Problem details
Look through the listing below, and wherever a line has the string "arrow", copy it.

Material to process
#####

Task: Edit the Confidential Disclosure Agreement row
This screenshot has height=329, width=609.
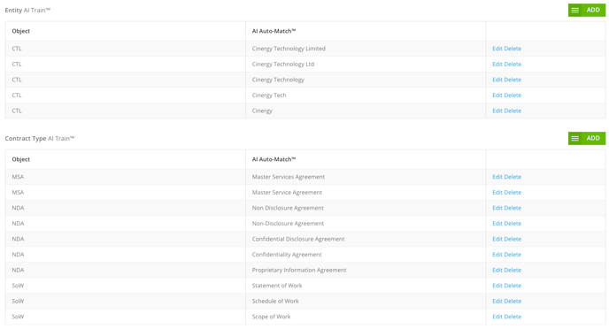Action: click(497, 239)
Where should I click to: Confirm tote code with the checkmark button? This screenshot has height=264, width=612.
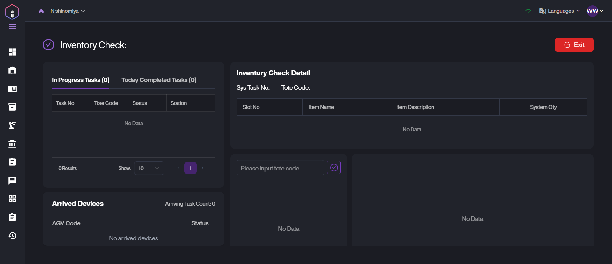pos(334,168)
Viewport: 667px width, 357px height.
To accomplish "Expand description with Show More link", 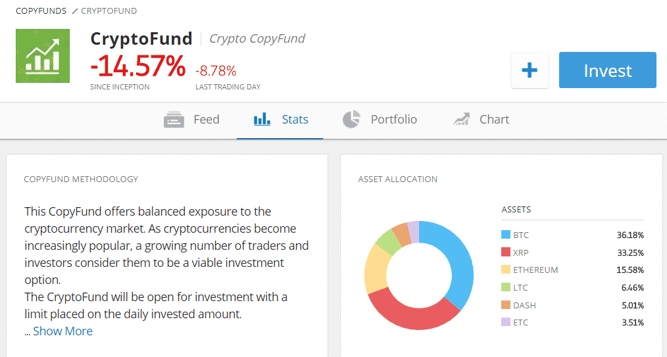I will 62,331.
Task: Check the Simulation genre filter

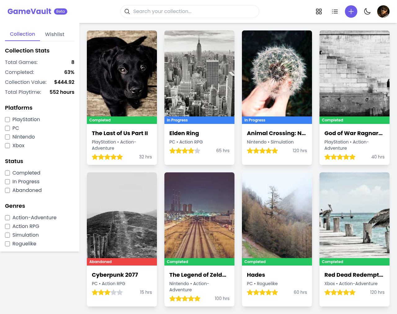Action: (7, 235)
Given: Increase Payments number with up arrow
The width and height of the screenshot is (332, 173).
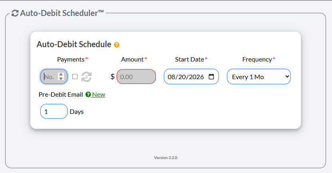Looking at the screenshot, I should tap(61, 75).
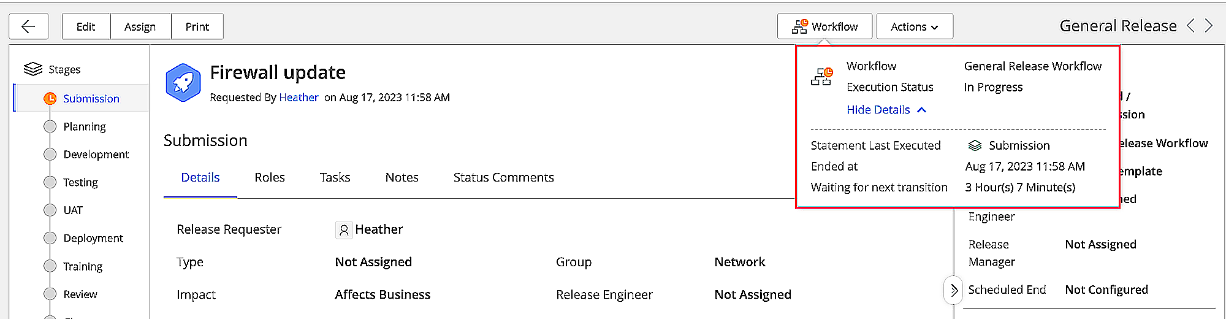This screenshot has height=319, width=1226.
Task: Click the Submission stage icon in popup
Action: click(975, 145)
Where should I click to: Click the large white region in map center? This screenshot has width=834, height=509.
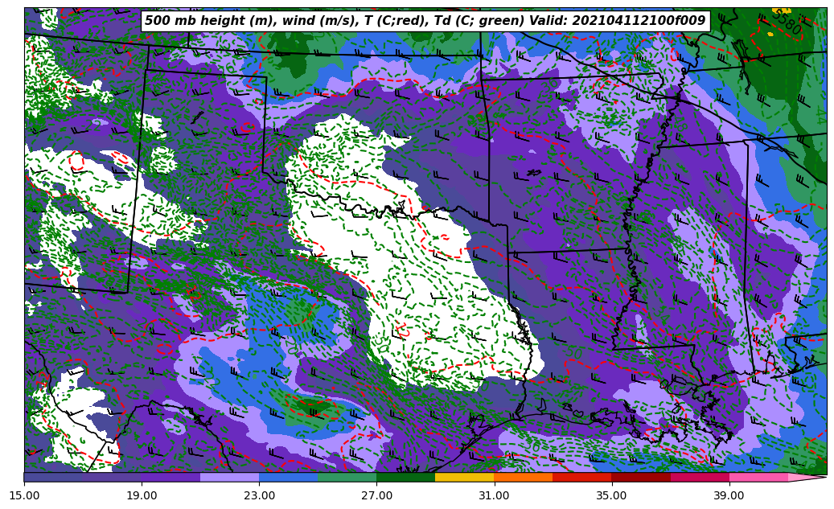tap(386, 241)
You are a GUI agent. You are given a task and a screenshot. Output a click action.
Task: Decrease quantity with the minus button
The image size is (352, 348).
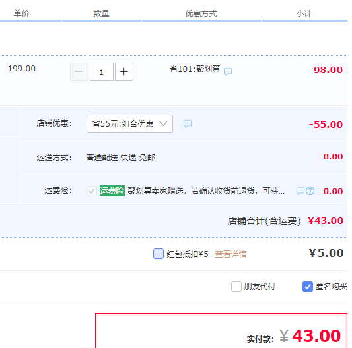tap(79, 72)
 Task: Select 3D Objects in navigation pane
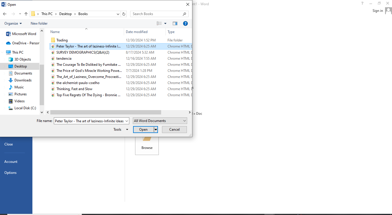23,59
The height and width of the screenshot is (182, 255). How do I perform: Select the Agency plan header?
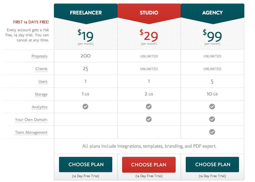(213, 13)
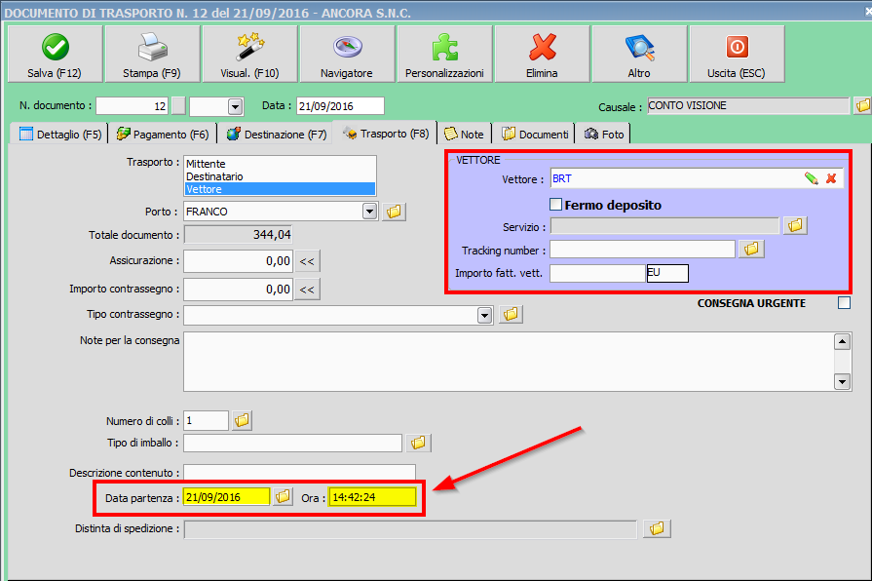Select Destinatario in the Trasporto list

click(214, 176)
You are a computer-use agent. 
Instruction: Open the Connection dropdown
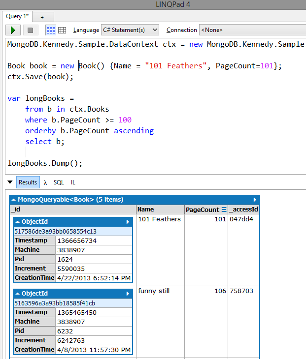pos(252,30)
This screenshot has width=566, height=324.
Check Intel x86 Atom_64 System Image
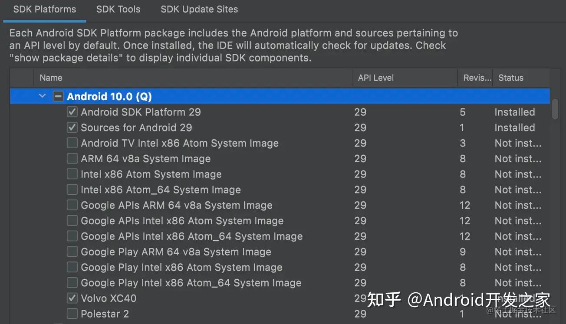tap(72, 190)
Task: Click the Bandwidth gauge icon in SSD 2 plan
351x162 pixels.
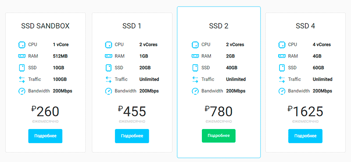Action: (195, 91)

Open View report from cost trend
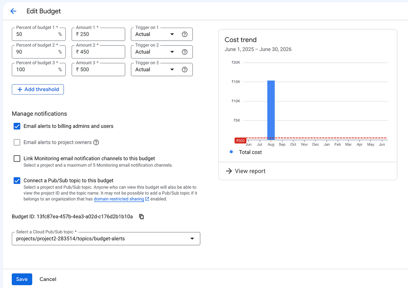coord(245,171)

#####

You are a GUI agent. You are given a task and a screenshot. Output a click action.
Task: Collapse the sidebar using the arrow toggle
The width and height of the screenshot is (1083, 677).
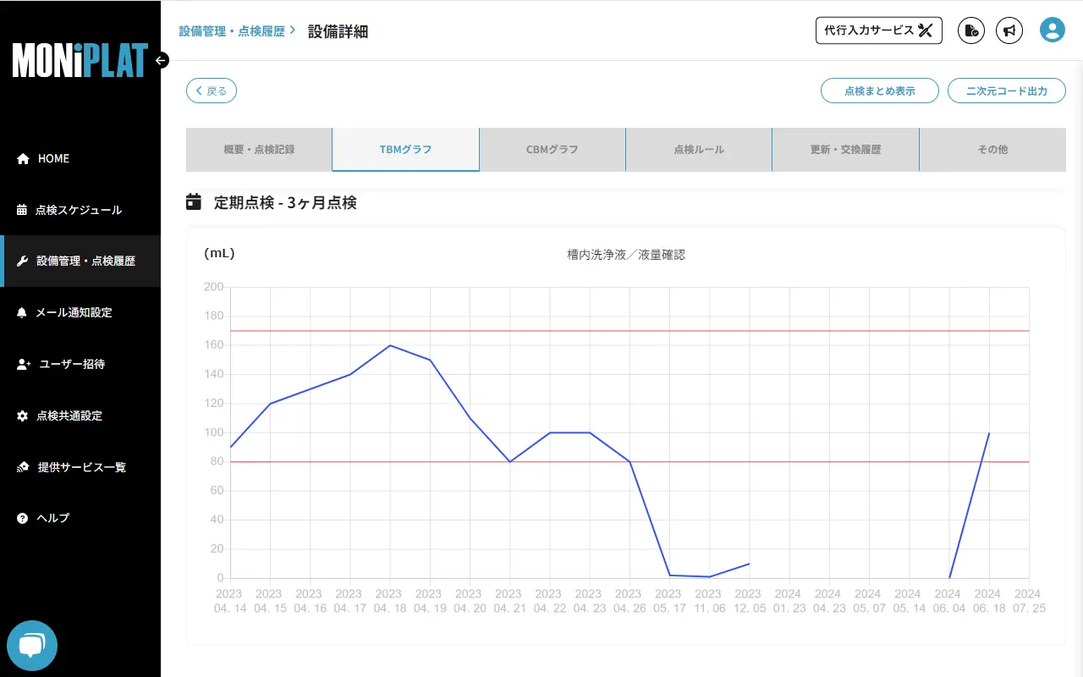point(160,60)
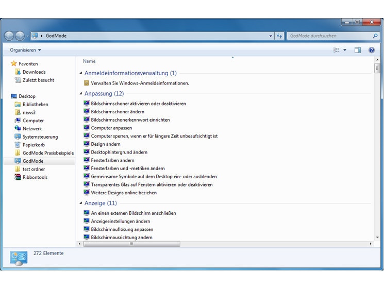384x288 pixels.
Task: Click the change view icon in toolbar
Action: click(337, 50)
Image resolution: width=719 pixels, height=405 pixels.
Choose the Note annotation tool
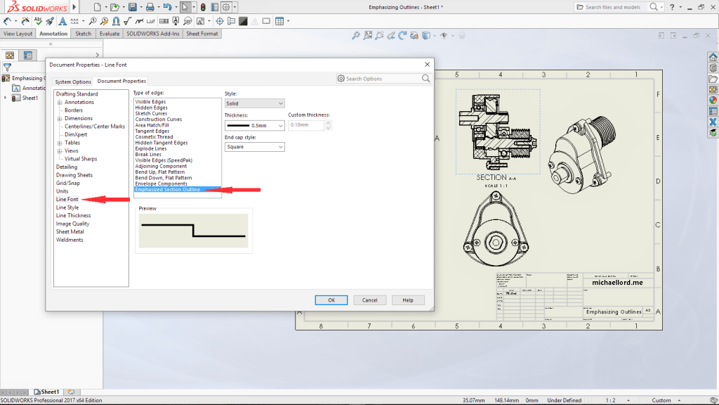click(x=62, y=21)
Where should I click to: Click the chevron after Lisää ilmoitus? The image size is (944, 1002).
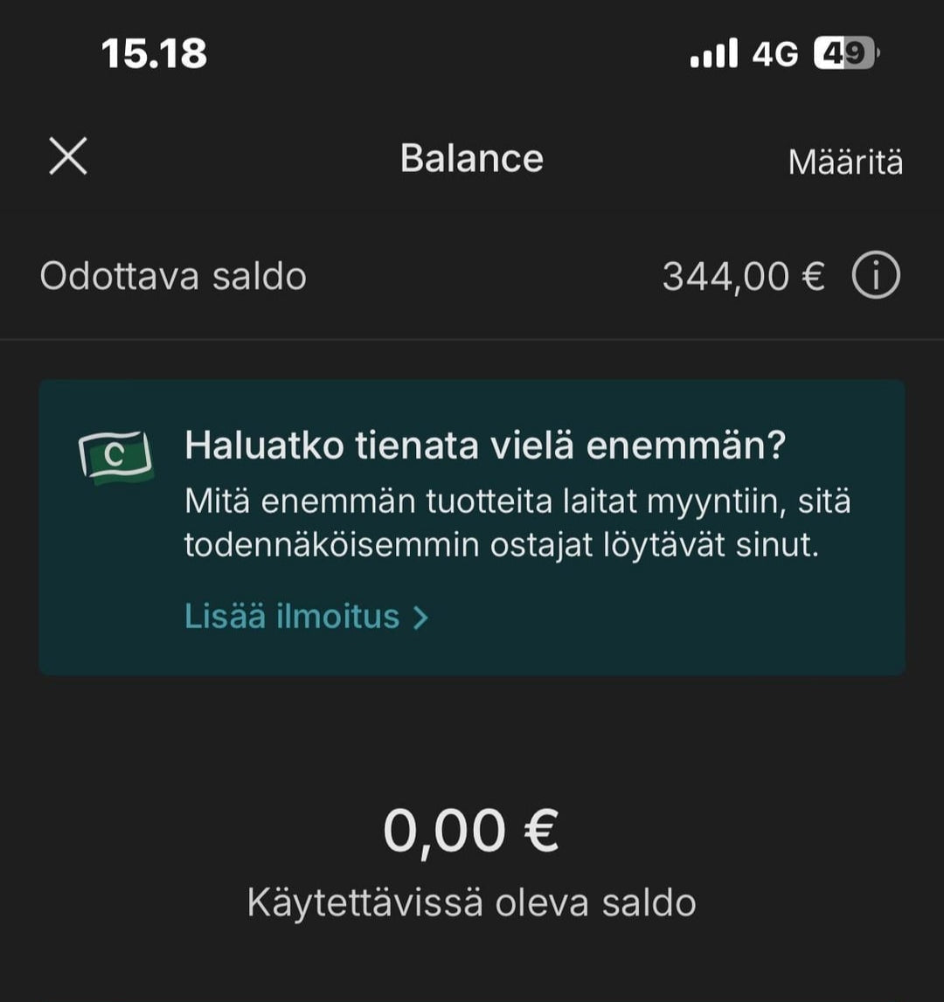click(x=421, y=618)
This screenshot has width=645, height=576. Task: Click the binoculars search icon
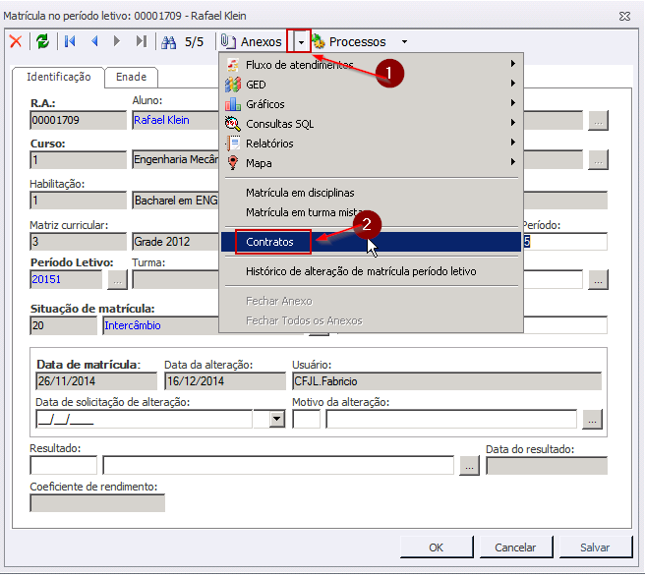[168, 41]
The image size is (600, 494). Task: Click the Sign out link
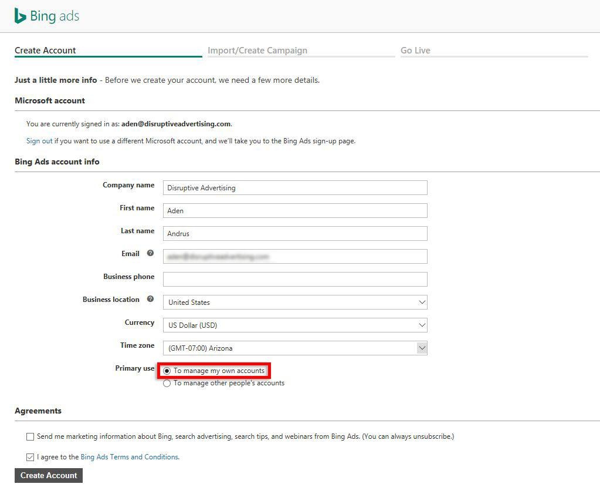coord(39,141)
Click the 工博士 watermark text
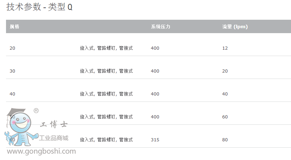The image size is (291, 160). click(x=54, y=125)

#####

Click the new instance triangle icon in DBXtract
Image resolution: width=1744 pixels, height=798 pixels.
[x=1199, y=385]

#####

Worked solution
Given: Increase Payments number with up arrow
Task: Collapse the sidebar using the arrow toggle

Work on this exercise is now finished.